— Your task —
Below are entries; output exactly the lines from the one with "Instruction: Disable the 运行高亮 checkbox" to the one with "Given: Click the layout filter settings icon", both included, and nothing else.

##### Data for analysis #####

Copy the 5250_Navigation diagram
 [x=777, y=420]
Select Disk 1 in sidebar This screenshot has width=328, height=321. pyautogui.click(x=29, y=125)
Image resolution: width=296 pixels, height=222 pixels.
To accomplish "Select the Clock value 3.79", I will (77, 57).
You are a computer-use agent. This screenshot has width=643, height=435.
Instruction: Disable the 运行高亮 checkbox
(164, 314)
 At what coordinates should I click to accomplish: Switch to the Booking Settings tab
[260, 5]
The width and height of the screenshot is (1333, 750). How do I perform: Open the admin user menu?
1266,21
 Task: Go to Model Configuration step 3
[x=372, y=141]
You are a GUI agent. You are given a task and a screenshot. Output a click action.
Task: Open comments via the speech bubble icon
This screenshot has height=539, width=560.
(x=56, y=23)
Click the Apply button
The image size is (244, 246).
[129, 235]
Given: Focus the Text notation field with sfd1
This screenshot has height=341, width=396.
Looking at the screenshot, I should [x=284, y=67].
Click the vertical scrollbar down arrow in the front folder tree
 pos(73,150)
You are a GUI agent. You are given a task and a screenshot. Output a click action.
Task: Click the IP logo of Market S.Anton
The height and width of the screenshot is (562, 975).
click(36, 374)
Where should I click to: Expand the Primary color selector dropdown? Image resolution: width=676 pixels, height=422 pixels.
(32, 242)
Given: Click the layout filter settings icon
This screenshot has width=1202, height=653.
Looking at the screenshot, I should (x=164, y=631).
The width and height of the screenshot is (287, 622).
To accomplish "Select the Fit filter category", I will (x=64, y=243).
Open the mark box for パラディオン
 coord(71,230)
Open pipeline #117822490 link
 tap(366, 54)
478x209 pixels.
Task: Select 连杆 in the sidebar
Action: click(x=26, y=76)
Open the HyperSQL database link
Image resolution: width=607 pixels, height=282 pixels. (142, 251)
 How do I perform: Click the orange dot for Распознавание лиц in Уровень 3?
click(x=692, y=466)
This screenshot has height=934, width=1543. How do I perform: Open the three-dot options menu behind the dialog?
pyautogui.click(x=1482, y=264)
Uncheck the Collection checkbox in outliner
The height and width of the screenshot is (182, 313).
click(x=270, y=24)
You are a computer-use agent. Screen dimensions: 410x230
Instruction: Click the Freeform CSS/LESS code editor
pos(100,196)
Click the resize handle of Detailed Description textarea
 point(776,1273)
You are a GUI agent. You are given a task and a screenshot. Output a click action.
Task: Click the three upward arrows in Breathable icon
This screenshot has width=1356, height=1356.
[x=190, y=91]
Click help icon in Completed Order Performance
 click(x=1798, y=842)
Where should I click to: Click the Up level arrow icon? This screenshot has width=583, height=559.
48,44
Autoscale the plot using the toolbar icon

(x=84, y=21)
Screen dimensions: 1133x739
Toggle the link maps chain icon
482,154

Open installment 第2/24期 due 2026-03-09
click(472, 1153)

#####

— Your response —
Instruction: Disable the 运行高亮 checkbox
(164, 314)
 At what coordinates should I click to accomplish: Switch to the Booking Settings tab
[260, 5]
The width and height of the screenshot is (1333, 750). How do I perform: Open the admin user menu?
1266,21
 Task: Go to Model Configuration step 3
[x=372, y=141]
You are a GUI agent. You are given a task and a screenshot. Output a click action.
Task: Open comments via the speech bubble icon
This screenshot has height=539, width=560.
(x=56, y=23)
Click the Apply button
The image size is (244, 246).
[129, 235]
Given: Focus the Text notation field with sfd1
This screenshot has height=341, width=396.
Looking at the screenshot, I should [x=284, y=67].
Click the vertical scrollbar down arrow in the front folder tree
 pos(73,150)
You are a GUI agent. You are given a task and a screenshot. Output a click action.
Task: Click the IP logo of Market S.Anton
The height and width of the screenshot is (562, 975).
click(36, 374)
Where should I click to: Expand the Primary color selector dropdown? Image resolution: width=676 pixels, height=422 pixels.
(32, 242)
Given: Click the layout filter settings icon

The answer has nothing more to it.